昭和29年の東京六大学春季リーグ戦で優勝した明治大学準硬式野球部。
前列左から2人目が吉岡さん

吉岡 明治大学の学生時代、いろんな本を読んだり、いろんな先輩から話を聞く中に、こんな話がありました。「蟹は自分の甲羅の大きさに合わせて穴を掘る」と。人間に置き換えて考えてみれば、人間の器量というか度量というか、そういったものも、自分なりの住む場所があるということです。そんな話を聞いたことがあるので、私も自分の立場に置き換えて考えてみれば、私はプロ野球に行けるような野球の技術もないし、体力もない。今の明治大学の野球部で、他の選手に比べるとかなり劣るところもある。それを自分の努力で他の選手のレベルに近づけることばかりに固執するのも、まあ自分の能力を自分なりに判断した場合、できないだろうなと思いました。それならそれで自分の能力に合った活躍ができる準硬式で、先輩が私を推薦してくれているので「転部してもいいな」というようなことです。まあ残念だけど、そういう気持ちになりました。
佐藤 でも、準硬式野球部に転部されてからは一番バッターでショート、高校時代と同じ活躍をし、しかも大学卒業の年には主将に抜擢され、リーグ優勝3回、全国制覇も達成できたという、すばらしい成果を上げておられますね。この経験から、主将として「部員同士、お互いの人格を尊重する気風を大切に結束した」というコメントをされています。吉岡先輩にとって準硬式野球部に転部して学ばれたのは、どういうことなのでしょうか。

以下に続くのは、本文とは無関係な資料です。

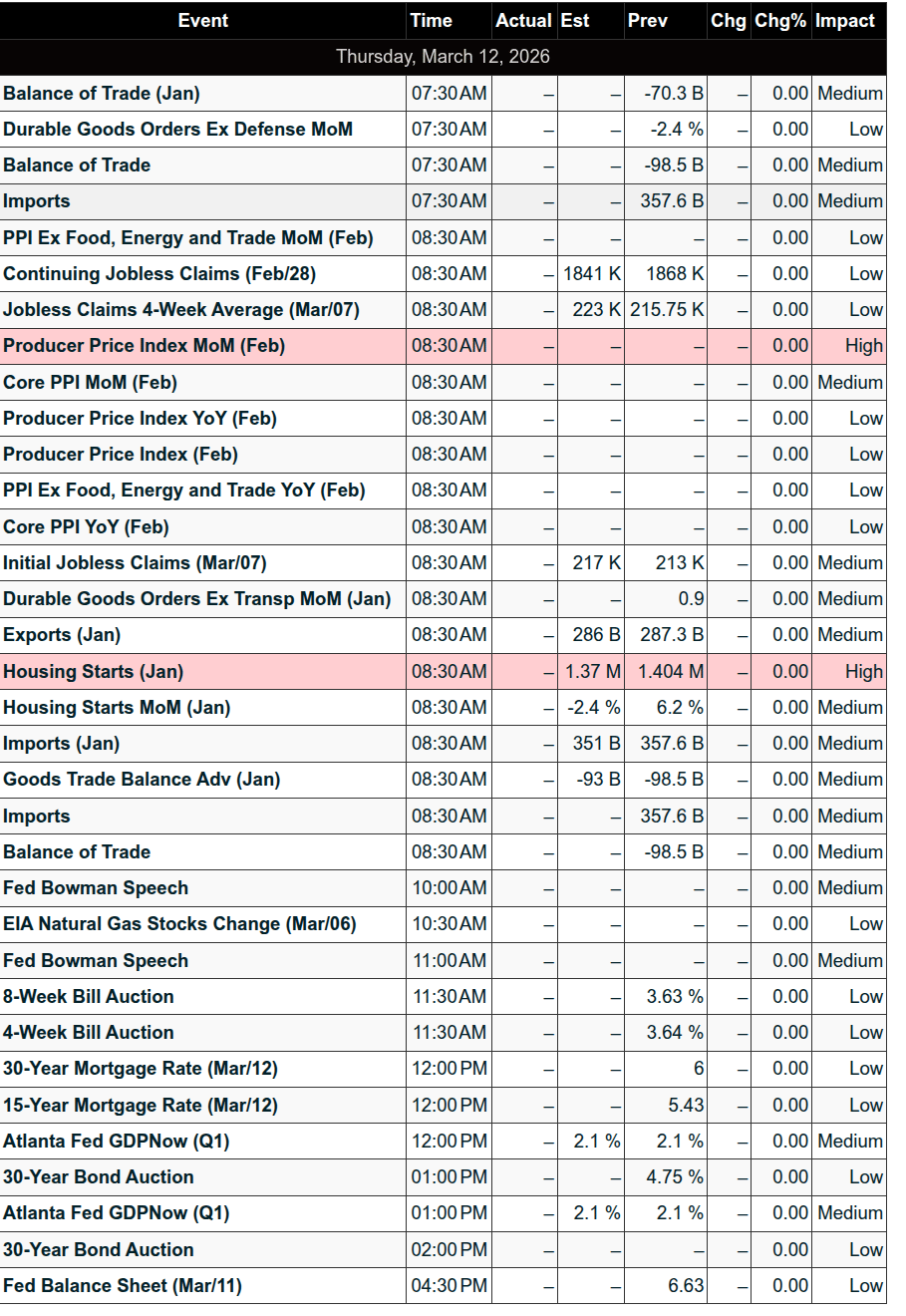
Task: Open the Housing Starts (Jan) event
Action: pyautogui.click(x=94, y=672)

バックネットの完成記念写真。前列右から3人目が吉岡さん。
4列左から4人目が加藤元農相

吉岡 それはね高校時代に遡るんですが、高校時代も私は野球部で卒業の年にキャプテンに選ばれ、いろいろな試練をさせてもらいました。それから大学に入り、準硬式ではあるんですけれど卒業の年にキャプテンに選ばれて、いろいろと部活の世話、同僚の世話、後輩の世話、こういったものをキャプテンという立場で経験させてもらいました。
高校時代は幸いにも、笠岡出身の政治家で農林水産大臣などの主要閣僚をされた加藤六月先生が、笠岡高校の社会科の教鞭をとるために赴任されました。当時、笠岡高校の中に普通科課程、商業科課程、工業科課程というように三つの課程がある中で、私は普通科課程に所属しておったのですよ。で、まあ昔で言えば女学校の方から、笠岡商業の野球部の練習場へ通うと。加藤六月先生は商業科課程の社会科の先生ですから、商業学校の中にいらっしゃった。ですが、若い先生でしたから野球部の顧問とかコーチとか、それから対外試合に出る前にはお世話をする先生とかというような立場で、3年間ご一緒させていただきました。卒業の年には私がキャプテンで部員の世話をする、学校の世話は加藤先生がするという具合に、加藤六月先生とキャプテンの吉岡洋介が一体となって笠岡高校野球部の世話をしたのも、私の人生にとっては非常に大切な時期であったんじゃなかろうかと思います。
それからまた、大学へ入学して準硬式ではあるけれども卒業の年にはキャプテンになり、キャプテンとして部員の面倒を見るとか、学校との関係の仲介をいろいろと世話するとか、学校教育だけでは受けられないような教育、人間性というのか、人間に必要な人間学。こういったものをマネジメントを通じて学ぶことができた。それから、いろんな立場の方とのご縁ができた。そういうことが私にとって一番大切であったのではなかろうかと、今になって思います。
佐藤 明治大学での4年間というのは、準硬式野球部に打ち込んであっという間に過ぎていったと思うのですが、野球以外で吉岡先輩が「これは」という思い出がございましたら、教えてください。
吉岡 野球以外の思い出っていうのはね、むしろ先ほど申し上げたように自分の人間形成をする、人間学をまなぶ。これは何をもってそういうふうになったかというと、やっぱり部員の世話をする、学校とのいろんな交渉事をする、というようなことから生まれる産物なので、もうそれでいっぱいでした。それ以外に私の大学時代の特別な思い出というものはございません。もう本当に野球を通じての影響というのが全てでした。もうそんなに勉強する暇がございませんでしたので。
荒木 明治大学の野球部、しかも。
吉岡 野球部のキャプテンだからなあ。キャプテンいうのは、皆さんが想像する以上に皆の世話をしなきゃいかんのですよ。
荒木 お兄さん役ですね。
吉岡 いいことも悪いこともありますもんねえ。

明治大学校友会

佐藤 それでは次の質問に移ります。ご卒業後の明治大学校友会と吉岡先輩のつながりをお聞きします。昭和55年の秋、岡山経済同友会の経済視察団に加わって、西ドイツやスイス、フランスを回られた時、ご一緒した方の中から地域の文化活動を支援する「企業メセナ」の必要性を学んだということを、山陽新聞のインタビューで答えていらっしゃいます。これに関連していると思うのですが、明治大学マンドリン部の支援をなさっていますよね。なぜマンドリンだったのかを、少しお聞かせください。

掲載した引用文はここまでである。